Aug 072012
 

Recently at my work we had an intern. I was tasked with giving her some of my work to keep her busy. In theory, this would reduce my workload as well, since she was doing it. In practice, I had no motivation to make sure she was doing things well. In a month she’ll be gone, and I’ll be doing this myself again, so it doesn’t matter if she does a great job or a crap one, as long as it isn’t too screwed up for me to recover afterward. So I gave her a quick crash course, she spent an hour “being busy”, and afterwards I threw away all her work and redid it the way it should be.

Because it was easier than training her fully, and it doesn’t matter anyway.

I suspect a lot of office work follows this pattern. People do work they don’t need to do simply because it’s easier for a supervisor to let them do it, and it doesn’t matter because there is plenty of surplus labor available at the office. When one of my co-workers moved away a couple months ago she trained me in taking over a few of her duties. After she left the Director above both of us told me to simply not do about 70% of that.
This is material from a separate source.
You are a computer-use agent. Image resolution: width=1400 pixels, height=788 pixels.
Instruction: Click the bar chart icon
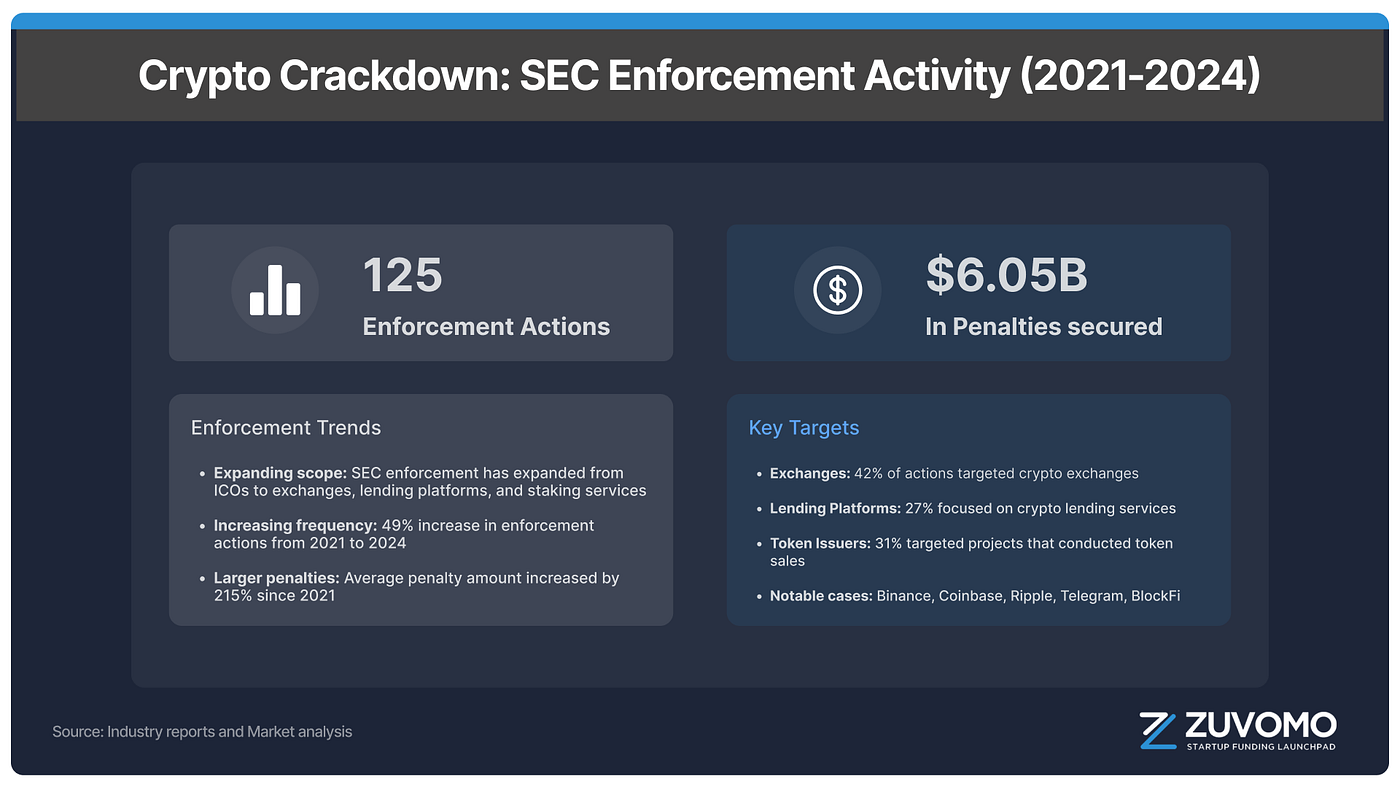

It wasn’t used for anything.

This is how we have “jobless recoveries”. When there is a recession and a corporation doesn’t have excess income to pass around they can drop 20% of their work force and not lose any productivity, because 20% of the work was useless anyway. There is no need to rehire those employees after the recovery.

On the one hand, this is pretty horrifying to my capitalistic side. This is NOT how capitalism is supposed to work dammit! It’s supposed to be lean and mean, where waste is rewarded with bankruptcy! On the other hand, it’s kinda comforting for my socialistic side. These corporations are miniature welfare states, helping the public by providing unnecessary jobs for the unemployed out of their excess profits. They only shed these welfare jobs when forced to by a tightening market. Yes – they’re doing so unwittingly, and only because of human laziness. And it is ultimately inefficient and detrimental to economic growth. But it’s still kinda cute.